## DATA FOR THE TASK
· · · · ·

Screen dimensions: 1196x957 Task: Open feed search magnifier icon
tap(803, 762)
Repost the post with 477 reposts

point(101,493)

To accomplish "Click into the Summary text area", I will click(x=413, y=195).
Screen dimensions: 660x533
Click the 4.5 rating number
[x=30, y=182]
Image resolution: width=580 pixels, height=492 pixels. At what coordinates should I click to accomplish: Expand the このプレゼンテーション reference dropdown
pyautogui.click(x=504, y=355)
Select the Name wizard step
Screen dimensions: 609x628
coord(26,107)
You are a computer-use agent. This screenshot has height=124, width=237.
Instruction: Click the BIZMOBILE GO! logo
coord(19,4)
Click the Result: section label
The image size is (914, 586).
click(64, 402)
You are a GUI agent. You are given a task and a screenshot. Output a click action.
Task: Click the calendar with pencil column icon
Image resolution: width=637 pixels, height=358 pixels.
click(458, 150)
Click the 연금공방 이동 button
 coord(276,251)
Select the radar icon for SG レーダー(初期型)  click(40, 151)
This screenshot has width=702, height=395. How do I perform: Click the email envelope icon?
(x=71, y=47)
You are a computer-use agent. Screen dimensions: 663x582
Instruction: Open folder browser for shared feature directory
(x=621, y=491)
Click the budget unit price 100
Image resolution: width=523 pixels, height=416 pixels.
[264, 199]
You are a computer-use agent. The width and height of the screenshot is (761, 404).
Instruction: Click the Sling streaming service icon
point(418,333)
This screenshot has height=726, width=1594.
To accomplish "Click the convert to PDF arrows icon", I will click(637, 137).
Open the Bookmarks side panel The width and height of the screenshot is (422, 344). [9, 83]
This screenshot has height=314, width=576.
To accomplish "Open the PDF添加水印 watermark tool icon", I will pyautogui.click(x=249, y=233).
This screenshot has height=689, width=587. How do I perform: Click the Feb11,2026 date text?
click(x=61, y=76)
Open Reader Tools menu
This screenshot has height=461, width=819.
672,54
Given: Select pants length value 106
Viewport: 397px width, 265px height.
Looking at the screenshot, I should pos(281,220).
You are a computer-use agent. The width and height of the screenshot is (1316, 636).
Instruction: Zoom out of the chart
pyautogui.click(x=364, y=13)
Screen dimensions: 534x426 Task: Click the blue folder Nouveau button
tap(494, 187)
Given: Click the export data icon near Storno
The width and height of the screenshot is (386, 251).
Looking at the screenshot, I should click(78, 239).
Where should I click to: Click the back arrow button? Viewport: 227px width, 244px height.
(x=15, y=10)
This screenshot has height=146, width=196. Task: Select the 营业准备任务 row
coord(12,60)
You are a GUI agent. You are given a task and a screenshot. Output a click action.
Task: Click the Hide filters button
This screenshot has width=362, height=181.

· · · · ·

## ASSIGNMENT
Print every record above exactly as written.

## ANSWER FOR THIS EXERCISE
Screen dimensions: 1196x957 Task: Open feed search magnifier icon
tap(803, 762)
Repost the post with 477 reposts

point(101,493)

To accomplish "Click into the Summary text area", I will click(x=413, y=195).
Screen dimensions: 660x533
Click the 4.5 rating number
[x=30, y=182]
Image resolution: width=580 pixels, height=492 pixels. At what coordinates should I click to accomplish: Expand the このプレゼンテーション reference dropdown
pyautogui.click(x=504, y=355)
Select the Name wizard step
Screen dimensions: 609x628
coord(26,107)
You are a computer-use agent. This screenshot has height=124, width=237.
Instruction: Click the BIZMOBILE GO! logo
coord(19,4)
Click the Result: section label
The image size is (914, 586).
click(64, 402)
You are a GUI agent. You are given a task and a screenshot. Output a click action.
Task: Click the calendar with pencil column icon
Image resolution: width=637 pixels, height=358 pixels.
click(458, 150)
Click the 연금공방 이동 button
 coord(276,251)
Select the radar icon for SG レーダー(初期型)  click(40, 151)
This screenshot has width=702, height=395. How do I perform: Click the email envelope icon?
(x=71, y=47)
You are a computer-use agent. Screen dimensions: 663x582
Instruction: Open folder browser for shared feature directory
(x=621, y=491)
Click the budget unit price 100
Image resolution: width=523 pixels, height=416 pixels.
[264, 199]
You are a computer-use agent. The width and height of the screenshot is (761, 404).
Instruction: Click the Sling streaming service icon
point(418,333)
This screenshot has height=726, width=1594.
To accomplish "Click the convert to PDF arrows icon", I will click(637, 137).
Open the Bookmarks side panel The width and height of the screenshot is (422, 344). [9, 83]
This screenshot has height=314, width=576.
To accomplish "Open the PDF添加水印 watermark tool icon", I will pyautogui.click(x=249, y=233).
This screenshot has height=689, width=587. How do I perform: Click the Feb11,2026 date text?
click(x=61, y=76)
Open Reader Tools menu
This screenshot has height=461, width=819.
672,54
Given: Select pants length value 106
Viewport: 397px width, 265px height.
Looking at the screenshot, I should pos(281,220).
You are a computer-use agent. The width and height of the screenshot is (1316, 636).
Instruction: Zoom out of the chart
pyautogui.click(x=364, y=13)
Screen dimensions: 534x426 Task: Click the blue folder Nouveau button
tap(494, 187)
Given: Click the export data icon near Storno
The width and height of the screenshot is (386, 251).
Looking at the screenshot, I should click(78, 239).
Where should I click to: Click the back arrow button? Viewport: 227px width, 244px height.
(x=15, y=10)
This screenshot has height=146, width=196. Task: Select the 营业准备任务 row
coord(12,60)
You are a GUI agent. You are given a task and a screenshot. Output a click action.
Task: Click the Hide filters button
This screenshot has width=362, height=181.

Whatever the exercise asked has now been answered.